LADYBIRD books are the chocolate and The Beatles of the literary world. Everybody likes them.

I like them so much that, last week, I made a special trip to Reading to see an exhibition about them.

It’s at the Museum of English Rural Life, which is part of the University of Reading, home of the Ladybird Book historical archive.

Entry is free, but they have missed a trick because they could generate a lot of money - and why not do it for charity? - by installing a kind of swear box, into which you would be obliged to put in a pound, every time you point at one of the books and say: “We had that one.”

Believe me, you can’t stop yourself.

It would also act as a kind of tax on people who were spoilt rotten when they were growing up.

Far be it from me to put my wife in that category (especially as today is her birthday), but in the end I had to tell her to stop pointing out which Ladybird books she had when she was a girl, because the score was over 20.

I suppose I should have expected as much from someone who not only had Buckaroo, Kerplunk and Hungry Hungry Hippos to play with, but even Mouse Trap.

This was at a time that me and my twin brother had to share Subbuteo on a home-made pitch, with nine players on each side and goals held together with Sellotape.

It was the same story with the Ladybird books because we only had three: The Story of Football, The Story of Cricket and Nursery Rhymes.

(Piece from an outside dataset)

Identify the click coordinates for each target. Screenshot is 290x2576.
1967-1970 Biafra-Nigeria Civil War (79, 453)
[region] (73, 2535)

Although we were sport crazy, it was the Nursery Rhymes one that I remember most vividly, because I was absolutely captivated by the artwork, which is always so accomplished in Ladybird books.

What really intrigues me about them is how simply drawn they are, giving the impression that if you tried to paint those pictures yourself, you could, when the reality is you have to be gifted to be able to produce something that looks so easy.

I should add that the bad news about the Ladybird exhibition in Reading is it is tiny and, to be honest, not worth a special trip. But the good news is the museum it is housed in is a real gem, and a visit is two or three hours well spent.

While we were looking at the books, it struck me that my own and my wife’s overall nostalgia for the books were more or less equal, but because hers was spread over more than 20 books, while mine was spread over just three, book for book it was a far more sentimental trip for me than it was for her.

And it occurred to me that that may be why I am so nostalgic for things and obsessed with owning objects (usually of little market value), and treasured them so much when I was younger.

What we had was mostly governed by what our parents could afford, and while we didn’t go without, I now think I benefited from not having too much.

Then again, my wife may have had far more toys and books that me, but she hasn’t turned out too bad such a bad old stick in the long run.

So it would be tempting to spoil her on her birthday, but she has already treated herself to a new coat and is insisting I don’t get her anything too expensive to go with it.

I wish she had told me this before I bought her those Ladybird fridge magnets in the museum shop.